▶ [Task statement] Convert the records from the line containing "Given: Click JCB card icon in ¥8,446 row" through the line containing "pos(974,17)", both included, into a JSON list of strings with one string per line and blank lines omitted.

(Saved data entries)
## Start

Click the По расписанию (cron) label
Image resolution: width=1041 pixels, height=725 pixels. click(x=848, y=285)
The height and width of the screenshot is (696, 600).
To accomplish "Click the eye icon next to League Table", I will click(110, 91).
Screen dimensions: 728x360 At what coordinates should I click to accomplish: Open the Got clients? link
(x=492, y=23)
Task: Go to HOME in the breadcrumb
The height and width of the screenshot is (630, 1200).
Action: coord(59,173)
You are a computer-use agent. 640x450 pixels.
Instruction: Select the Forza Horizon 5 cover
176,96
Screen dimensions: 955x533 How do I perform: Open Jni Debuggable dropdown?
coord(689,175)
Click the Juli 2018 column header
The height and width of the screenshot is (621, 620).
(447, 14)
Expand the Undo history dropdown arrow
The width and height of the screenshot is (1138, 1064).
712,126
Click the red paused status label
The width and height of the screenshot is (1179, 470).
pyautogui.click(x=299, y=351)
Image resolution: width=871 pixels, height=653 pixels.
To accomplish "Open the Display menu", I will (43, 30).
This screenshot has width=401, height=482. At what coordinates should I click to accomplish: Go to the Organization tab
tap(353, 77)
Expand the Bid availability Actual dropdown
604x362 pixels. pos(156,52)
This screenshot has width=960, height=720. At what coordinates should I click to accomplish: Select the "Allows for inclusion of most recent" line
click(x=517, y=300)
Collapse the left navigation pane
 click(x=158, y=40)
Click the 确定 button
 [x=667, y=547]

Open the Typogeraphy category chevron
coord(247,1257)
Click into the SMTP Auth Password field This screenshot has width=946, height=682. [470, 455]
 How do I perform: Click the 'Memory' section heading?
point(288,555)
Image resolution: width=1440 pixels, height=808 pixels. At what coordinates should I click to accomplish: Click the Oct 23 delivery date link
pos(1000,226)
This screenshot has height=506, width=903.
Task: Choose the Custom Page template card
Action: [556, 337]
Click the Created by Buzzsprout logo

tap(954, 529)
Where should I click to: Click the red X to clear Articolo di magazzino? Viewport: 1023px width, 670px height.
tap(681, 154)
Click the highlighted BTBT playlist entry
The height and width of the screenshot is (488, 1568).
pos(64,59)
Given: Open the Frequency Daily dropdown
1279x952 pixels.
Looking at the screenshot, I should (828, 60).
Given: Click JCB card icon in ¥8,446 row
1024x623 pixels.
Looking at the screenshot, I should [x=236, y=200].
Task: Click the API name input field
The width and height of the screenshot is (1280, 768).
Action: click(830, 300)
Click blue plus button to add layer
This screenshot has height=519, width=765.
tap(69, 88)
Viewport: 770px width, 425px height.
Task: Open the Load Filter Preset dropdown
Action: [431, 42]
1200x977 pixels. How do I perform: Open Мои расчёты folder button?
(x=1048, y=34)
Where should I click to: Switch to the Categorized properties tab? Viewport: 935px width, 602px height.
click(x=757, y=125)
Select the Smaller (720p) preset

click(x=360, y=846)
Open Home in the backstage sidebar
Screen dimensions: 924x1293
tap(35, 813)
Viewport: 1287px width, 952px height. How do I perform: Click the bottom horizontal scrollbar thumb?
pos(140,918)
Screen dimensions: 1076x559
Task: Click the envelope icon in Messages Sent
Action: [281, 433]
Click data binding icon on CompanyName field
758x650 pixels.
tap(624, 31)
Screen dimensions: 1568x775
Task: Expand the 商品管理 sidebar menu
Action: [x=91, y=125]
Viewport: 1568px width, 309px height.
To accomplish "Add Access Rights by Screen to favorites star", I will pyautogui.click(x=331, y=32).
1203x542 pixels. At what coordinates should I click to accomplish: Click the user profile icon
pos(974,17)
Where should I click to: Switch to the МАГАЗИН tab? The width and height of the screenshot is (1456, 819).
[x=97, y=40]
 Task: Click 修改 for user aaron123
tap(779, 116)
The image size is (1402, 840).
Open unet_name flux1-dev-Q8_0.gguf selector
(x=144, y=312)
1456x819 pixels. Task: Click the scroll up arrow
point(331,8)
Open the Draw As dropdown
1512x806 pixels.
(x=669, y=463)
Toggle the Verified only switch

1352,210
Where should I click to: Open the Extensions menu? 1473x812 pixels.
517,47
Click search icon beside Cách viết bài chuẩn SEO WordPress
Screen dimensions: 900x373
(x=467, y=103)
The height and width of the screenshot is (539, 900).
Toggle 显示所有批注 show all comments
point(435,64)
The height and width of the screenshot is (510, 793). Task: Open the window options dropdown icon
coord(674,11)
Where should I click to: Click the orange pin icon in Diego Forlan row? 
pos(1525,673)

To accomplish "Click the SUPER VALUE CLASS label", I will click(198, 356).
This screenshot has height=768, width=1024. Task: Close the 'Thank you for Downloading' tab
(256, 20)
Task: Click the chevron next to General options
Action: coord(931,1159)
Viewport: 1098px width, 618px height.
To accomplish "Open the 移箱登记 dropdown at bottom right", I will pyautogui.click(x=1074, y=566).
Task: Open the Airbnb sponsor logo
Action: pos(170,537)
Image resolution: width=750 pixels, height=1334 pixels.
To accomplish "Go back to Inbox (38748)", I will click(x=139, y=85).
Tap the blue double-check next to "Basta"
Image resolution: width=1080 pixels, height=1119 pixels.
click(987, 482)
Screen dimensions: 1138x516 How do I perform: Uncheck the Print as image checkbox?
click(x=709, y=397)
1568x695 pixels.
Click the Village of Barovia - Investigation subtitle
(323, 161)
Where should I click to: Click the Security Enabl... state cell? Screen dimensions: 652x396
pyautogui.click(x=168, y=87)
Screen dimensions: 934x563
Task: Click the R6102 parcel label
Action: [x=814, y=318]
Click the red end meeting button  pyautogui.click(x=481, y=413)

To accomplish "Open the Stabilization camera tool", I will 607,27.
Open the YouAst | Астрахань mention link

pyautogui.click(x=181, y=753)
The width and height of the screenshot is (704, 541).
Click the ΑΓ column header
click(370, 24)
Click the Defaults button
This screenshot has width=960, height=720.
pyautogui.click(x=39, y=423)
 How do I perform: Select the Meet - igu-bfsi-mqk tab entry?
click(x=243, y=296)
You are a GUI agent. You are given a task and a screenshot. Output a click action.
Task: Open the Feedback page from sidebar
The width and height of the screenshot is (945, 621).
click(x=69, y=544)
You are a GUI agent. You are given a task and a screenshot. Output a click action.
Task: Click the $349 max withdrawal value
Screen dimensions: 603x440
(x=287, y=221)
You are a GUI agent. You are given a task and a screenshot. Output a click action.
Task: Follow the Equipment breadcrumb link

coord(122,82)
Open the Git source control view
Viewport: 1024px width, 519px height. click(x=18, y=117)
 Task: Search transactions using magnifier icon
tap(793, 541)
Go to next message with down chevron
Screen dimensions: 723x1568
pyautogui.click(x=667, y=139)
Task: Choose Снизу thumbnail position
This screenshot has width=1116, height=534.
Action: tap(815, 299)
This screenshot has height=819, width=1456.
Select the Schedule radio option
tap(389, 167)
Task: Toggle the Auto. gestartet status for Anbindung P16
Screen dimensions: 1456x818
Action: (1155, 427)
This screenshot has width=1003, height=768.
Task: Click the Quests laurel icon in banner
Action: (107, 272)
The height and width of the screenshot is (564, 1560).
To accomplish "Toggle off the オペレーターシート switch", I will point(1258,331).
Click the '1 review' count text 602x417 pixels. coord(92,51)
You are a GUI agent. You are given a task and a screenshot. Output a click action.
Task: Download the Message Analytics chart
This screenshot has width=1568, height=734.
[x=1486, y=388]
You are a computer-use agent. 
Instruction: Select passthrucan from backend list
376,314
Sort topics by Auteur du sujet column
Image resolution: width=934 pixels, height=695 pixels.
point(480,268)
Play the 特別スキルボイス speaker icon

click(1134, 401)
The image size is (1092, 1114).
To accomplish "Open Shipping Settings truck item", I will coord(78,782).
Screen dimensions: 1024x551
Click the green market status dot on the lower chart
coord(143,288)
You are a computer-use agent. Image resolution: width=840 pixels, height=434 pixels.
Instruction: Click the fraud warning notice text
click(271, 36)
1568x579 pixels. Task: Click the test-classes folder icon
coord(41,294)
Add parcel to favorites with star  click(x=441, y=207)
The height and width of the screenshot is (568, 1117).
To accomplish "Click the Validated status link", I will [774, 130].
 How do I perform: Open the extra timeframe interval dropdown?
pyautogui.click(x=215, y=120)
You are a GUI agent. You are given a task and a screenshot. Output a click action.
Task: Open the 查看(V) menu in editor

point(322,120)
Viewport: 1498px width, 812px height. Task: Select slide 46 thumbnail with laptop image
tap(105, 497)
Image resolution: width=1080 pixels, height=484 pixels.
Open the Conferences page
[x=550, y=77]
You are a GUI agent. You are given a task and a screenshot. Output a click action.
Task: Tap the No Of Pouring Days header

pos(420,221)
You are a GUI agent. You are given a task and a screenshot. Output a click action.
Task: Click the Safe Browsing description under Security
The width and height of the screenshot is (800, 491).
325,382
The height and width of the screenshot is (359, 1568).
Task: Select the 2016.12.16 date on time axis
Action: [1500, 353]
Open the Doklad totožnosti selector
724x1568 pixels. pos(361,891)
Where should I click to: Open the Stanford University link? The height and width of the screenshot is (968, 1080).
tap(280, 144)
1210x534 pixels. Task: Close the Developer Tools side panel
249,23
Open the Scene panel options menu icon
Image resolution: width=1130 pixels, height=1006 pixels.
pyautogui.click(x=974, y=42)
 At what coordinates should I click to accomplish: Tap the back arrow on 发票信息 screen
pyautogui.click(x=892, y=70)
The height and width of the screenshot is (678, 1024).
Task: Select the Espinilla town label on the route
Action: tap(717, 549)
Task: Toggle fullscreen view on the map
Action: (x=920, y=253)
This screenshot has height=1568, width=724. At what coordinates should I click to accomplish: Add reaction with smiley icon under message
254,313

## End

▶ [Expected answer]
[
  "Given: Click JCB card icon in ¥8,446 row",
  "1024x623 pixels.",
  "Looking at the screenshot, I should [x=236, y=200].",
  "Task: Click the API name input field",
  "The width and height of the screenshot is (1280, 768).",
  "Action: click(830, 300)",
  "Click blue plus button to add layer",
  "This screenshot has height=519, width=765.",
  "tap(69, 88)",
  "Viewport: 770px width, 425px height.",
  "Task: Open the Load Filter Preset dropdown",
  "Action: [431, 42]",
  "1200x977 pixels. How do I perform: Open Мои расчёты folder button?",
  "(x=1048, y=34)",
  "Where should I click to: Switch to the Categorized properties tab? Viewport: 935px width, 602px height.",
  "click(x=757, y=125)",
  "Select the Smaller (720p) preset",
  "click(x=360, y=846)",
  "Open Home in the backstage sidebar",
  "Screen dimensions: 924x1293",
  "tap(35, 813)",
  "Viewport: 1287px width, 952px height. How do I perform: Click the bottom horizontal scrollbar thumb?",
  "pos(140,918)",
  "Screen dimensions: 1076x559",
  "Task: Click the envelope icon in Messages Sent",
  "Action: [281, 433]",
  "Click data binding icon on CompanyName field",
  "758x650 pixels.",
  "tap(624, 31)",
  "Screen dimensions: 1568x775",
  "Task: Expand the 商品管理 sidebar menu",
  "Action: [x=91, y=125]",
  "Viewport: 1568px width, 309px height.",
  "To accomplish \"Add Access Rights by Screen to favorites star\", I will pyautogui.click(x=331, y=32).",
  "1203x542 pixels. At what coordinates should I click to accomplish: Click the user profile icon",
  "pos(974,17)"
]